From the above one may easily conclude that the long period of super low rates in developed economies have created excesses and fragilities that cannot rebalance debt to GDP without measures that would be felt as catastrophic to its citizens in its immediate effects. Central banks are driven by events. Central banks don’t pre-empt events. Therefore, we find it hard to believe that financial repression will be avoided until a crisis leaves them no choice. Between now and then there is one clear path: inflation.

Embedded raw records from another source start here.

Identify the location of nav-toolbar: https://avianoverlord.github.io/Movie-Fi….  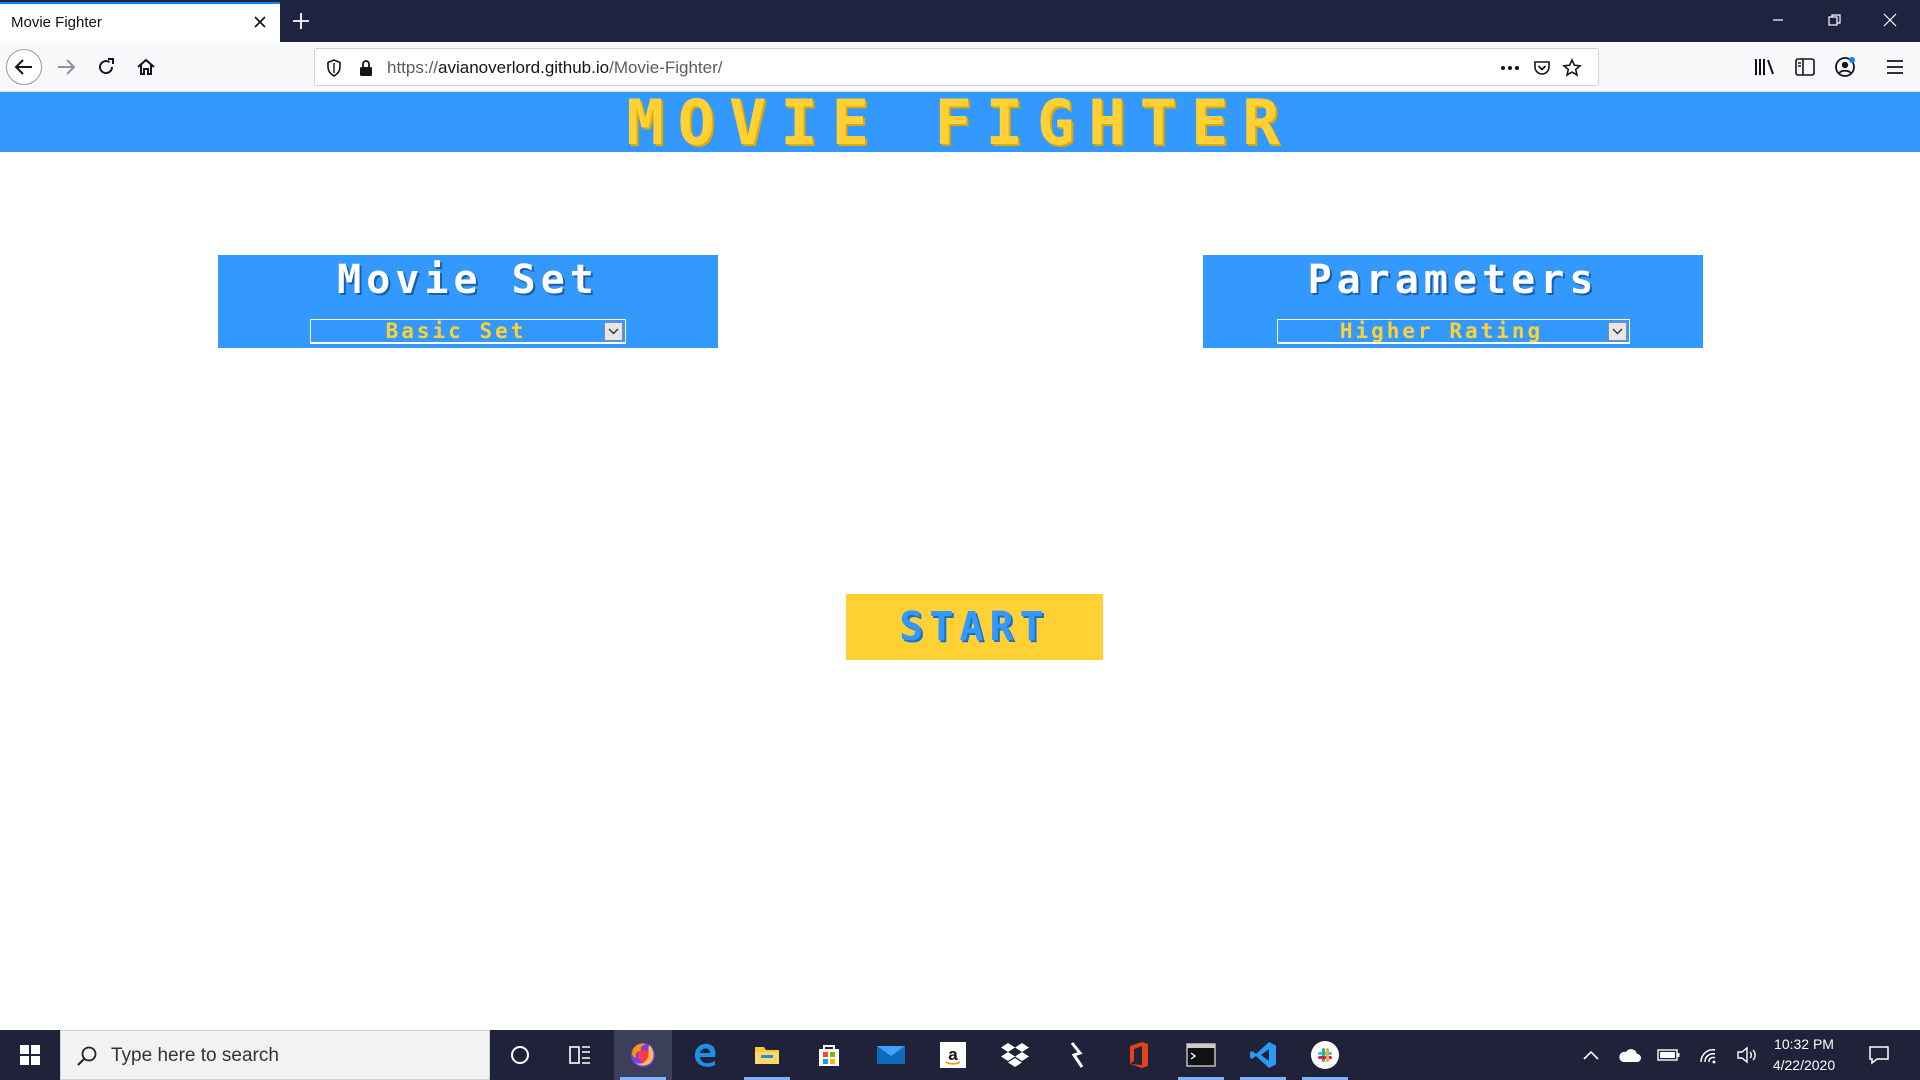
(960, 67).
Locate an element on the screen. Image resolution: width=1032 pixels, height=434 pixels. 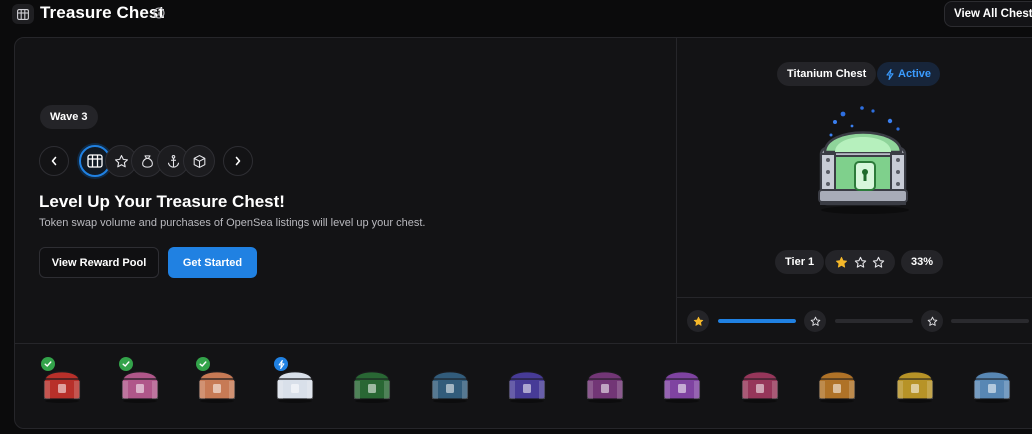
next-button is located at coordinates (238, 161).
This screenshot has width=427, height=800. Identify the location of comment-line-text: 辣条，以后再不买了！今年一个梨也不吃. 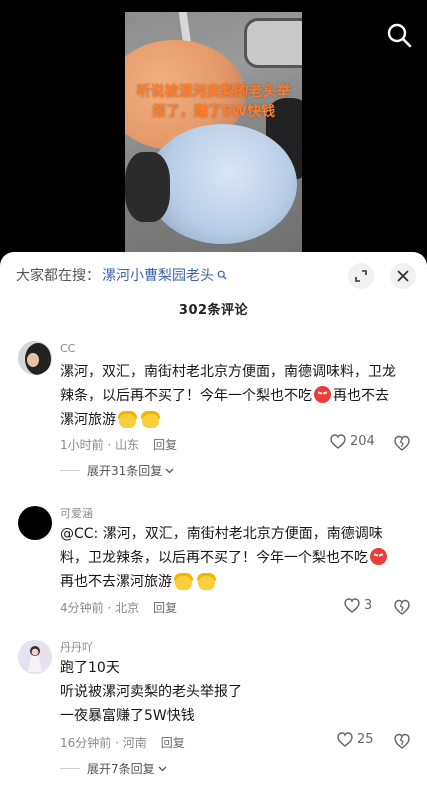
(186, 396).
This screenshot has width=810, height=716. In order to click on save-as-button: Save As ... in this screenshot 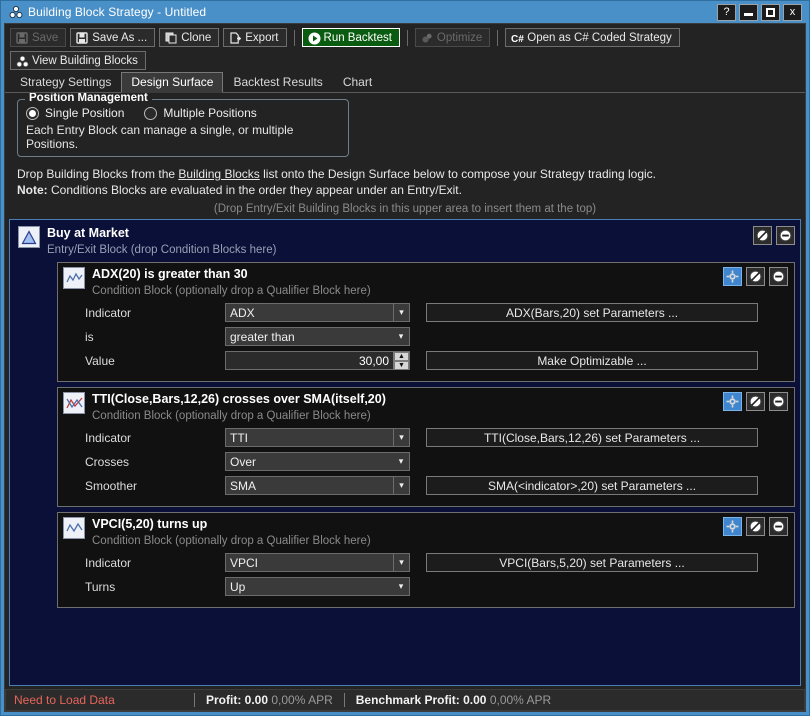, I will do `click(113, 38)`.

“The Federal Reserve may not be that bright, but they are not so stupid as to replicate the Weimar Republic’s hyperinflationary monetary policy. They want to slow-walk financial repression, keeping government interest expense below the rate of inflation by a modest yet significant degree which means keeping what savers can earn lending to the US government below the rate of inflation. This isn’t being done as in some emerging economies as part of a plan to protect inefficient industries. It is being done by the largest economy and greatest military power the world has ever seen, by the country that has the dominant and deepest financial markets, that can be chipped away a bit but not rejected out of hand. You can’t pretend the USA doesn’t exist. What the US does ends up being copied by the rest of the planet. The US government’s financial repression is a back door way of lowering government debt thereby improving the debt-to-GDP ratio to a sustainable level. Politicians are loath to outright raise taxes on the middle class, so they tax everybody via inflation. The Fed doesn’t want inflation to go away. It wants inflation to stay above the US government’s average interest rate expense. The secondary, but vital concern, is to do that without causing hyperinflation. Hence the slow walk. It’s a 15-year program, not a 15-month program. It is no accident the Fed pauses with Fed Funds matching the inflation rate. The Fed spends more time looking at Treasury’s blended average interest rate vs the inflation rate than at the inflation rate itself in isolation.”